As canopies leaf out, nature’s plan is to protect the fruit from the summer sun. Our plan is to fine-tune that protection: open up the canopy to expose the fruit to some sunlight. Too little light gives aromas of bell pepper, too much sun intensity and overripe, pruney flavors dominate. Dappled sunlight nails that balance, so we pull individual leaves to achieve the effect. If we get it right, we get intense, pure, fresh flavors.

The Moment of Truth


July – August

In late summer, berries begin turning from green to dark purple and vines shift their work from growing to maturing the fruit. It’s a stage called “veraison,” and it’s a moment of truth for our vineyard team, who would love to nurture every last cluster through harvest. Instead, we often have to grit our teeth and do precise “green-thinning”—that is, cut off clusters that are clearly behind on the ripening curve and leave them on the ground. But our commitment to quality demands the sacrifice, and the reward is a much better chance that the remaining fruit will cruise to ripeness—perfect sugar, acidity levels and mature tannins together at once. In our Coombsville vineyard, where temperatures are often 10 degrees cooler than farther north in Napa Valley, we don’t have the luxury of late-season heat to surge ripening, and if we fail to mature the fruit to the style and quality we need for The Pact, we lose more than the clusters on the ground.

The Decision to Pick


September – October

There isn’t a more critical point in the cycle than the moment we decide to pull the trigger and begin harvesting the grapes. The wine’s flavors, textures, tannins, and complexity all depend on getting it right. But it’s not a one-and-done call. With our vineyard blocks spanning diverse soils and wrapping around a myriad of aspects at different elevations, the decisions are made block by block, row by row. We might even pick the first 30 vines of a row and come back through in several days to pick the rest if that stretch needs a little longer to ripen. Call it both science and art. The team pulls samples from every part of the vineyard, and measures sugar and acidity levels in the lab. Meanwhile, winemaker David Jelinek walks the vineyards constantly, tasting for skin and seed maturity. It’s texture he’s looking for. The seeds turn from green to brown, and the grapes are softer, less crunchy, when he bites into them.

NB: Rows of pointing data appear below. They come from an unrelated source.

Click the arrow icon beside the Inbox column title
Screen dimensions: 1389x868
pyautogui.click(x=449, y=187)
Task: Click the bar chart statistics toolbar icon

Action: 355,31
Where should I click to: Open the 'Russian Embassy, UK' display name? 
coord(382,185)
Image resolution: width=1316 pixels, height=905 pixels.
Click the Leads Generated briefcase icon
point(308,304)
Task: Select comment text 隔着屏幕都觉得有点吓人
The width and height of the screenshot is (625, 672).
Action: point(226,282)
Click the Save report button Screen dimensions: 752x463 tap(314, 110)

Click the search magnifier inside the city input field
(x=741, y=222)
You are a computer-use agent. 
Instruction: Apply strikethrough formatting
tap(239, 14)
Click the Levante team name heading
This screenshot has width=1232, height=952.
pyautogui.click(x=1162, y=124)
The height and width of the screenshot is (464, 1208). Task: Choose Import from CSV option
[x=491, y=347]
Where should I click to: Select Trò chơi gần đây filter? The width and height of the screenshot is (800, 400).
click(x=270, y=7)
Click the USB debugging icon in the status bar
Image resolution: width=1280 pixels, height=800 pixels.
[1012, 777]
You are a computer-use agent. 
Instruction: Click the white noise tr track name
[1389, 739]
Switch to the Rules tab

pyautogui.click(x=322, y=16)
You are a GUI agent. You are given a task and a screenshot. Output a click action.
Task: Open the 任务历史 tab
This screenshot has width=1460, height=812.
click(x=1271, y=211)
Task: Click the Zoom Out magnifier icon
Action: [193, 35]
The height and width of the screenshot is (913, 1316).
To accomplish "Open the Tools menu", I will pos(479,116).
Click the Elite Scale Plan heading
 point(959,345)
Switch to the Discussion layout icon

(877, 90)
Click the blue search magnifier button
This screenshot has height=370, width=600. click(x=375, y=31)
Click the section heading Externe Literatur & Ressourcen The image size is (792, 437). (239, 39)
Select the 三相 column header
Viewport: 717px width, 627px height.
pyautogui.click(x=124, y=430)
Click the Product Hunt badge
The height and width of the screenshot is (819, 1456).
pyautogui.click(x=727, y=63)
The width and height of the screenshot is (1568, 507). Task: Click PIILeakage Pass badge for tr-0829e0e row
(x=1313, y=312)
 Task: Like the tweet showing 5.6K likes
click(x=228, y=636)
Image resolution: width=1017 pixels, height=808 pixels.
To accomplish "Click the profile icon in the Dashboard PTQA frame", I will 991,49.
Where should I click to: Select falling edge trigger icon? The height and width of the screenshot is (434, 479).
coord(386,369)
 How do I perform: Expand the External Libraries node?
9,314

The Fruit Might Be Ready, But The Weather Not So Much


October

When to pick might be intuitive, but it’s not simple. If the canopy is still green, there’s still power nurturing the fruit to optimum maturity; if it’s fully yellow, there will be no further ripening that year. And then there’s the weather: What will the next 7 to 10 days bring? Is the rain going to hold off? Will we get a late season frost? At the confluence of all that, throughout harvest, David makes the calls and schedules the harvest. To ensure that the grapes come in cold–and not hot from the sun–the team arrives at 8pm to prep and stretch, then picks all night until about 6am.

Meanwhile, Back At The Winery…


October

The berries are arriving cold, and as pristine as possible in small, half-ton bins. But even so, they’re not all worthy of The Pact. Invariably, some will be “shot” (small and green because they were never fertilized), some shriveled where there was less canopy to protect. We sort as thoroughly as possible, as the clusters are destemmed. And finally, to ensure only the best, ripe berries make it into the tank, we send them through an optical sorter capable of detecting and shooting out exactly what we instruct it to. In winery use for about a decade, this rather expensive piece of equipment which came to the wine industry courtesy of tree-fruit processors, can be programmed with “ideal grape” parameters for size, color, ripeness, flaws, etc. It literally photographs individual berries and making nano-second decisions—shoots out any that don’t conform with blasts of air.